Revenue Breakdown (8M 2025/26)
| Source | Amount (Rs. M) | Growth YoY | Share |
|---|---|---|---|
| Value Added Tax (VAT) | 225,534.5 | +7.35% | 30.0% |
| Income Tax | 170,804.1 | -1.42% | 22.7% |
| Customs Duty | 155,901.4 | +8.13% | 20.7% |
| Excise Duty | 120,367.3 | +10.55% | 16.0% |
| Education Service Tax | 3,978.5 | +66.63% | 0.5% |
| Non-Tax Revenue | 70,694.8 | -13.31% | 9.4% |
| Other Receipts | 4,576.1 | -50.86% | 0.6% |
| Total | 751,856.7 | +3.04% | 100% |
Key Observations
1. VAT is the top earner: Rs. 225,534.5M (30% of total) growing at 7.35%, driven by increasing consumption and import growth.
2. Income tax declined: The -1.42% drop in income tax collection is concerning, suggesting either economic slowdown in formal sectors or compliance challenges.
3. Excise duty performing well: +10.55% growth reflects higher consumption of excisable goods (alcohol, tobacco, vehicles).

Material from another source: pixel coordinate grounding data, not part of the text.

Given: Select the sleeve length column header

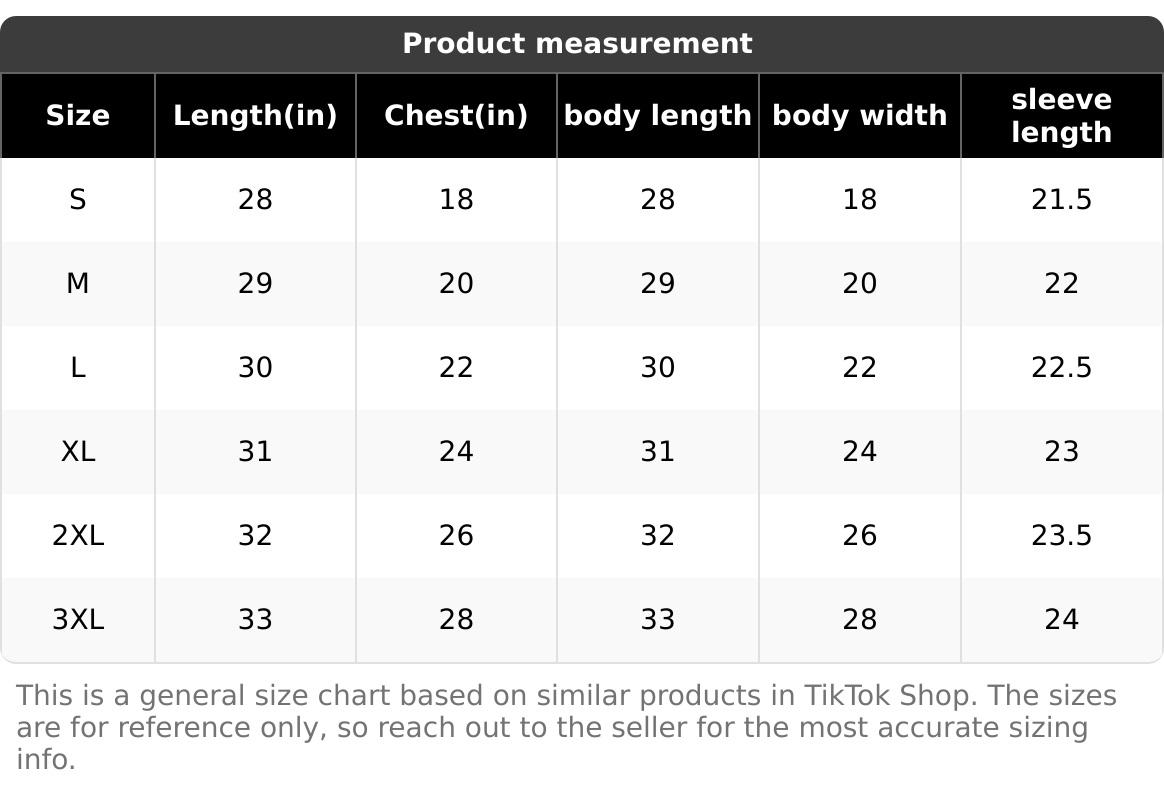Looking at the screenshot, I should coord(1061,115).
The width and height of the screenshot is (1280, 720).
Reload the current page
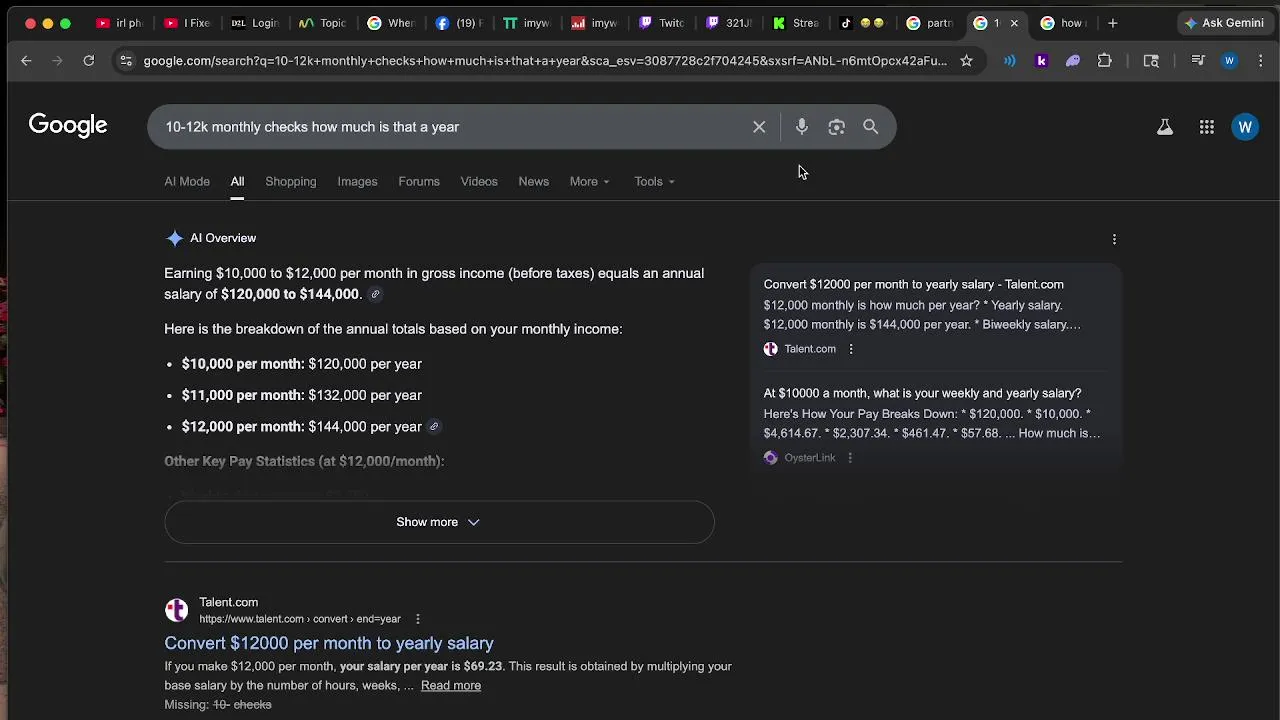click(x=88, y=61)
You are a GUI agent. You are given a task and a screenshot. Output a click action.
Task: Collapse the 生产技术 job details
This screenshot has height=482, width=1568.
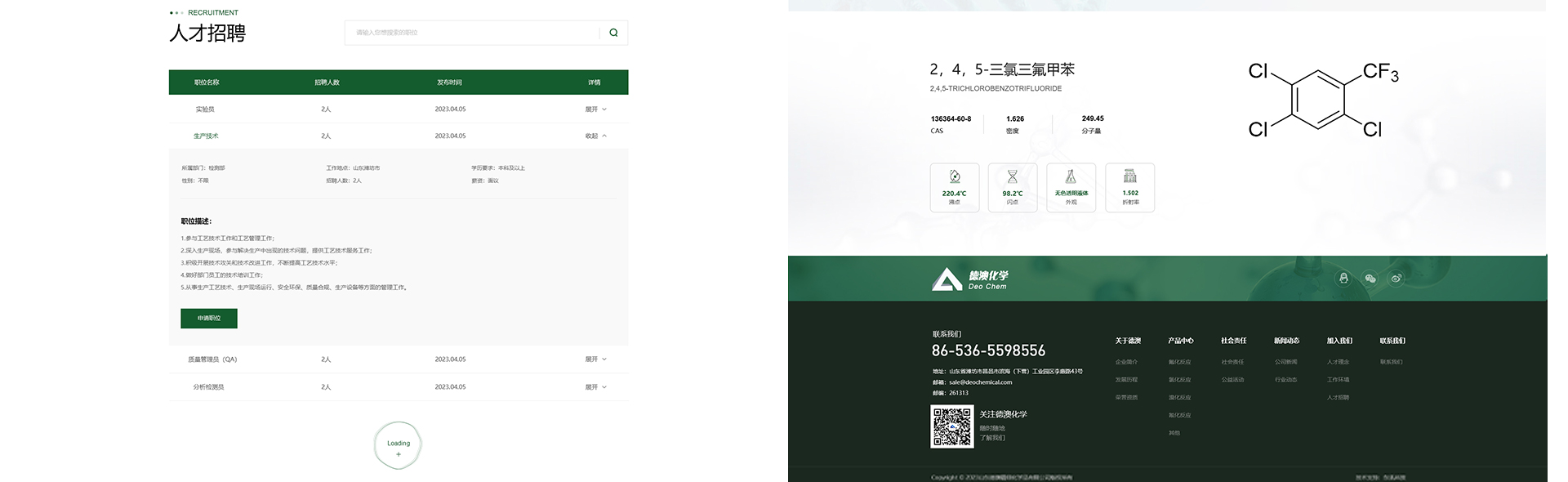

4. Non-tax revenue fell sharply: -13.31% decline from Rs. 81,547.7M to Rs. 70,694.8M indicates lower returns from government enterprises and services.
Revenue vs GDP Growth
With GDP growing at 3.99% and revenue growing at only 3.04%, the revenue-to-GDP ratio is effectively declining. This means the government is collecting a shrinking share of economic output — a structural concern for fiscal policy.
Conclusion
Nepal's revenue collection is growing but slowly. The 3.04% growth lags behind GDP growth and inflation, suggesting real revenue is declining. Income tax contraction and falling non-tax revenue are particular concerns. The government will need to accelerate collection in the remaining 4 months to meet annual targets.